EXERCISE DIRECTIONS →
Rewrite all of the records below, swapping every "Export" for "Download" and leaving everything else the same.

+--

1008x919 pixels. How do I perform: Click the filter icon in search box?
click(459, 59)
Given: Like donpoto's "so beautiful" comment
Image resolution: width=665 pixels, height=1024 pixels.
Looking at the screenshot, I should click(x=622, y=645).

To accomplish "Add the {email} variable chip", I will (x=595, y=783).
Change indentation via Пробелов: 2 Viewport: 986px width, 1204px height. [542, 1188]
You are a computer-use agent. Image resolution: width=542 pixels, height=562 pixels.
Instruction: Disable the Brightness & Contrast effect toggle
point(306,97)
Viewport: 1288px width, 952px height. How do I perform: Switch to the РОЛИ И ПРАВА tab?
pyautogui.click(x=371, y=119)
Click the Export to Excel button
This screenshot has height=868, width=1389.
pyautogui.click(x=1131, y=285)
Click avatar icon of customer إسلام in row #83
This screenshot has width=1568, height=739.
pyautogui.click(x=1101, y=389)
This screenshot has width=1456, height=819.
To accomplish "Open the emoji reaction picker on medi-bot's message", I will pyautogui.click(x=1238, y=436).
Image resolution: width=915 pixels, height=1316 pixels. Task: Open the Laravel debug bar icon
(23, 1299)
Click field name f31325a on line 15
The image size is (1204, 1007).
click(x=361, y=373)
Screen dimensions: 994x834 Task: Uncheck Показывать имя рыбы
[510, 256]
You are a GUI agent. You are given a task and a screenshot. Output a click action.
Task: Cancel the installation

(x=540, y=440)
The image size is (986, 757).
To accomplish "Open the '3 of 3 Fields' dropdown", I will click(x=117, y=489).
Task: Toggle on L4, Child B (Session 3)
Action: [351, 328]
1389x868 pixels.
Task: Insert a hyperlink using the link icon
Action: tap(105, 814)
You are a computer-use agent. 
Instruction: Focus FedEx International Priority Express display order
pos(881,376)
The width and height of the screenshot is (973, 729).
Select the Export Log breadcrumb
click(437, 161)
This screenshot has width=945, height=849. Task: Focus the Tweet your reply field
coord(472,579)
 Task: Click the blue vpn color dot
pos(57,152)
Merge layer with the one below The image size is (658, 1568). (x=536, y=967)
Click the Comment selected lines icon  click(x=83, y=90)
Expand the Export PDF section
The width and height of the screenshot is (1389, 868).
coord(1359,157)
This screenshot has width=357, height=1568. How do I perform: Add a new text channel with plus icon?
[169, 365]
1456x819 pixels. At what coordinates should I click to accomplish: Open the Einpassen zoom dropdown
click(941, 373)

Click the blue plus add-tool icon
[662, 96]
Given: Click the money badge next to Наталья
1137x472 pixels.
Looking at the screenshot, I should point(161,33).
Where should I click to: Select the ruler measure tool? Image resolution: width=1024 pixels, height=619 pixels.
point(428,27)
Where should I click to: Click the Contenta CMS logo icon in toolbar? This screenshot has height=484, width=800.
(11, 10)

+--

CORRECT ANSWER →
1008x919 pixels. How do I perform: Click the filter icon in search box?
click(459, 59)
Given: Like donpoto's "so beautiful" comment
Image resolution: width=665 pixels, height=1024 pixels.
Looking at the screenshot, I should click(x=622, y=645).

To accomplish "Add the {email} variable chip", I will (x=595, y=783).
Change indentation via Пробелов: 2 Viewport: 986px width, 1204px height. [542, 1188]
You are a computer-use agent. Image resolution: width=542 pixels, height=562 pixels.
Instruction: Disable the Brightness & Contrast effect toggle
point(306,97)
Viewport: 1288px width, 952px height. How do I perform: Switch to the РОЛИ И ПРАВА tab?
pyautogui.click(x=371, y=119)
Click the Download to Excel button
This screenshot has height=868, width=1389.
pyautogui.click(x=1131, y=285)
Click avatar icon of customer إسلام in row #83
This screenshot has width=1568, height=739.
pyautogui.click(x=1101, y=389)
This screenshot has width=1456, height=819.
To accomplish "Open the emoji reaction picker on medi-bot's message", I will pyautogui.click(x=1238, y=436).
Image resolution: width=915 pixels, height=1316 pixels. Task: Open the Laravel debug bar icon
(23, 1299)
Click field name f31325a on line 15
The image size is (1204, 1007).
click(x=361, y=373)
Screen dimensions: 994x834 Task: Uncheck Показывать имя рыбы
[510, 256]
You are a GUI agent. You are given a task and a screenshot. Output a click action.
Task: Cancel the installation

(x=540, y=440)
The image size is (986, 757).
To accomplish "Open the '3 of 3 Fields' dropdown", I will click(x=117, y=489).
Task: Toggle on L4, Child B (Session 3)
Action: [351, 328]
1389x868 pixels.
Task: Insert a hyperlink using the link icon
Action: tap(105, 814)
You are a computer-use agent. 
Instruction: Focus FedEx International Priority Express display order
pos(881,376)
The width and height of the screenshot is (973, 729).
Select the Download Log breadcrumb
click(437, 161)
This screenshot has width=945, height=849. Task: Focus the Tweet your reply field
coord(472,579)
 Task: Click the blue vpn color dot
pos(57,152)
Merge layer with the one below The image size is (658, 1568). (x=536, y=967)
Click the Comment selected lines icon  click(x=83, y=90)
Expand the Download PDF section
The width and height of the screenshot is (1389, 868).
coord(1359,157)
This screenshot has width=357, height=1568. How do I perform: Add a new text channel with plus icon?
[169, 365]
1456x819 pixels. At what coordinates should I click to accomplish: Open the Einpassen zoom dropdown
click(941, 373)

Click the blue plus add-tool icon
[662, 96]
Given: Click the money badge next to Наталья
1137x472 pixels.
Looking at the screenshot, I should point(161,33).
Where should I click to: Select the ruler measure tool? Image resolution: width=1024 pixels, height=619 pixels.
point(428,27)
Where should I click to: Click the Contenta CMS logo icon in toolbar? This screenshot has height=484, width=800.
(11, 10)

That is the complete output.